977 views Asked by At

Elasticsearch by default throws an exception if inserting data to a field which does not fit the existing type. For example, if a field has been created as number type, inserting a document with a string value for that field causes an error.

This behavior can be changed by enabling then ignore_malformed setting, which means such fields are silently ignored for indexing purposes, but retained in the _source document - meaning that the invalid values cannot be searched or aggregated, but are still included in the returned document.

This is preferable behavior in our use case, but we would wish to be able to locate such documents somehow so we can fix them in the future.

Is there any way to somehow flag documents for which some malformed fields were ignored? We control the document insertion process fully, so we can modify all insertion flags, or do a trial insert, or anything, to reach our goal.

2

There are 2 answers

1
alr On

You can use the exists query to find document where this field does not exist, see this example

PUT foo
{
  "mappings": {
    "bar": {
      "properties": {
        "baz": {
          "type": "integer",
          "ignore_malformed": true
        }
      }
    }
  }
}

PUT foo/bar/1
{
  "baz": "field"
}

GET foo/bar/_search
{
  "query": {
    "bool": {
      "filter": {
        "bool": {
          "must_not": [
            {
              "exists": {
                "field": "baz"
              }
            }
          ]
        }
      }
    }
  }
}

There is no dedicated mechanism though, so this search finds also documents where the field is not set intentionally

0
Thomas Decaux On

You cannot, when you search on elasticsearch, you don't search on document source but on the inverted index, which contains the analyzed data.

ignore_malformed flag is saying "always store document, analyze if possible".

You can try, create a mal-formed document, and use _termvectors API to see how the document is analyzed and stored in the inverted index, in a case of a string field, you can see an "Array" is stored as an empty string etc.. but the field will exists.

So forget the inverted index, let's use the source!

  1. Scroll all your data until you find the anomaly, I use a small python script that search scroll, unserialize and I test field type for every documents (very long) but I can have a list of wrong document IDs.

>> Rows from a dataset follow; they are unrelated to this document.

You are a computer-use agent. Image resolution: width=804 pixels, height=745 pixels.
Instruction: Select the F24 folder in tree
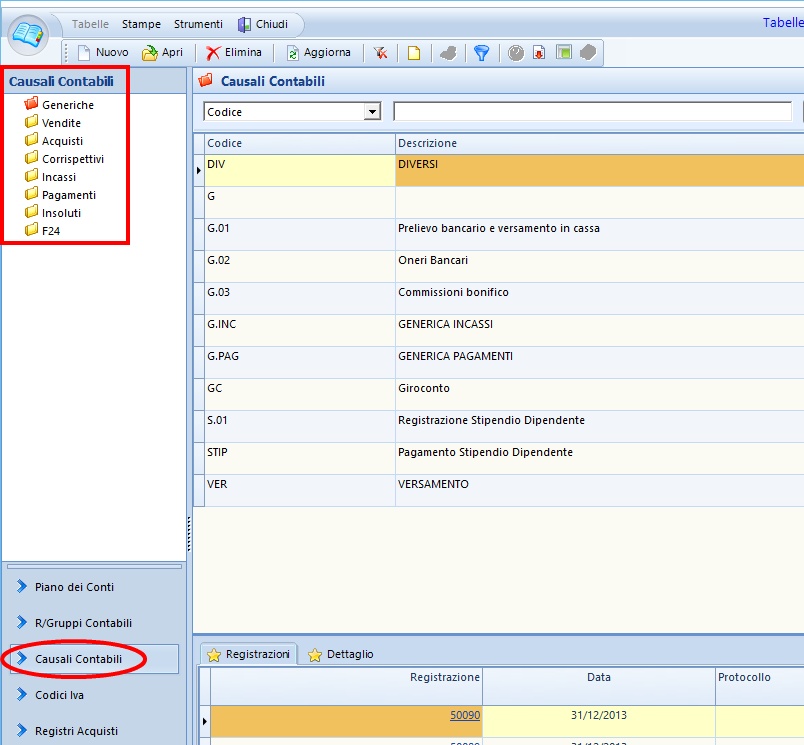click(52, 231)
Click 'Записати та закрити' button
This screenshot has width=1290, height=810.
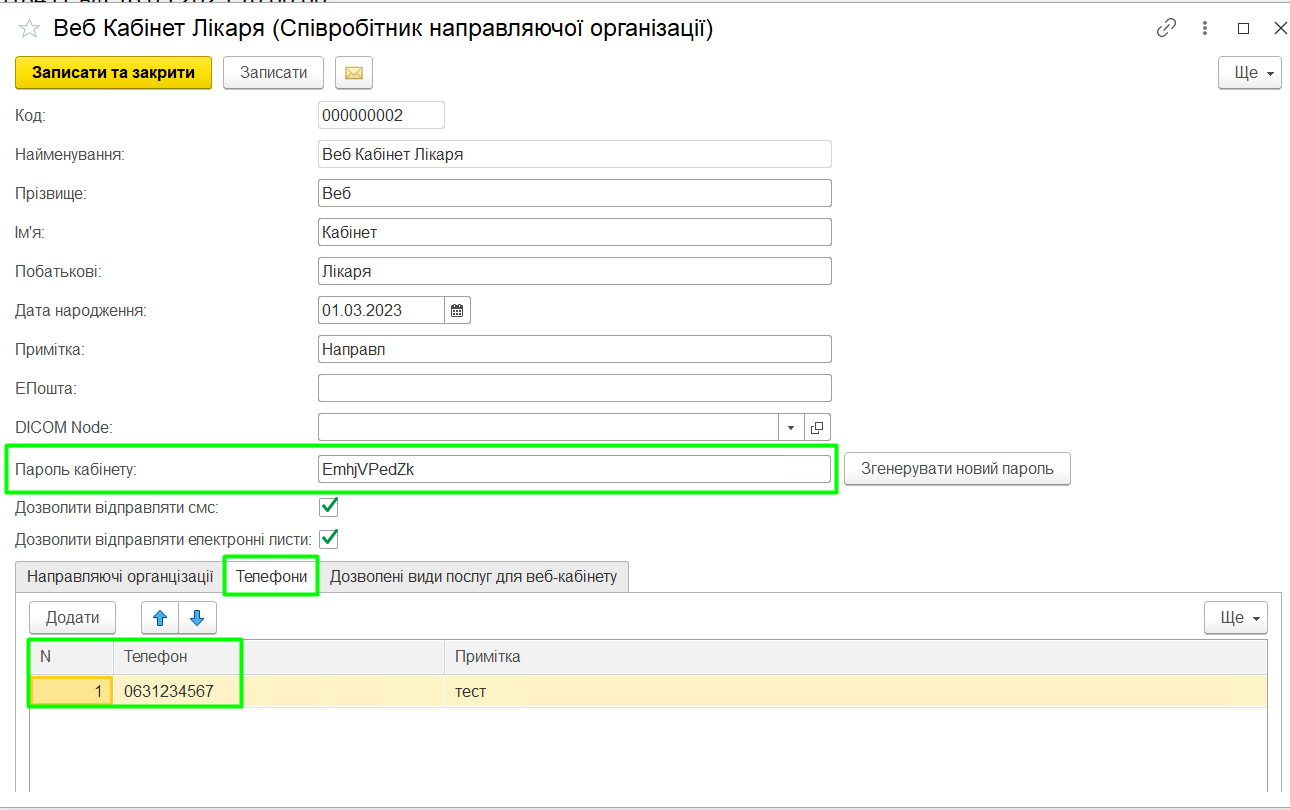tap(113, 73)
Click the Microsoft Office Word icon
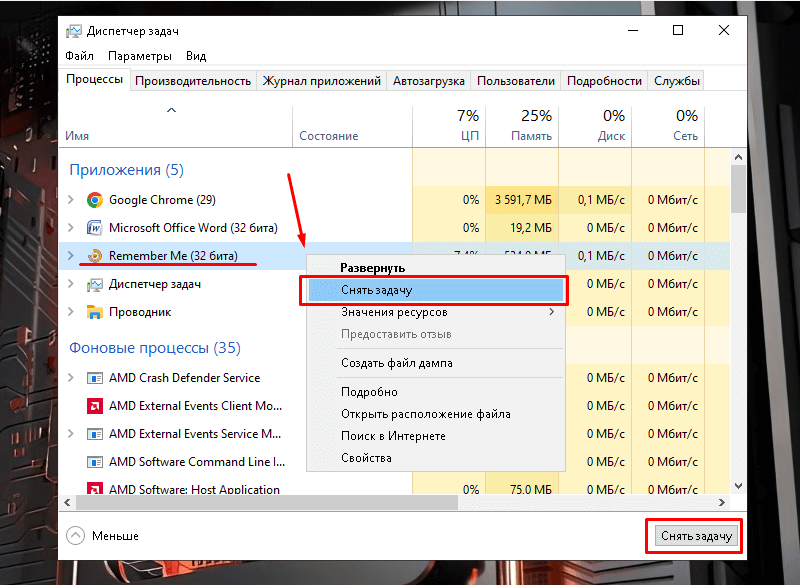 pos(95,228)
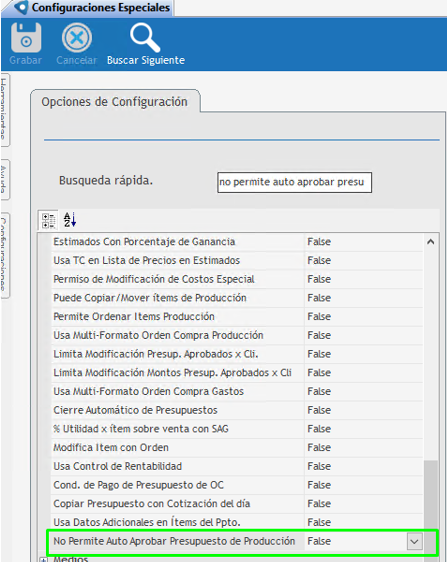Open the Herramientas side tab
Viewport: 447px width, 562px height.
coord(5,109)
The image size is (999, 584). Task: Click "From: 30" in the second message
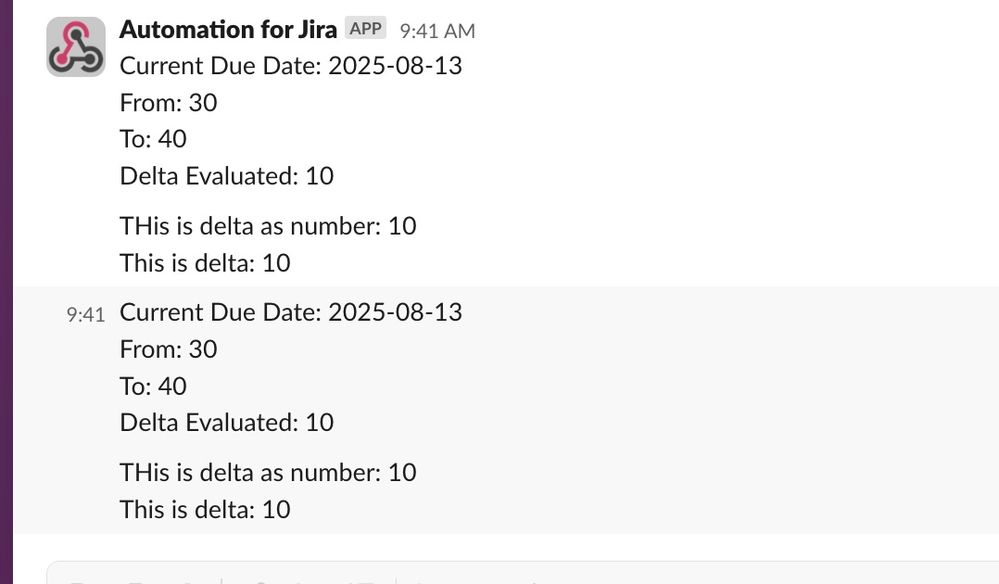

  2. Use a script query can be very long and crash your cluster, use with caution, maybe as a post_filter:

Here I want to retrieve the document where country_name is not a string:

{
   "_source": false,
   "timeout" : "30s",
    "query" : {
        "query_string" : {
            "query" : "locale:de_ch"
        }
    },
    "post_filter": {
        "script": {
            "script": "!(_source.country_name instanceof String)"
        }
    }
}
  • "_source:false" => I want only document ID
  • "timeout" => prevent crash

As you notice, this is a missing feature, I know logstash will tag document that fail, so elasticsearch could implement the same thing.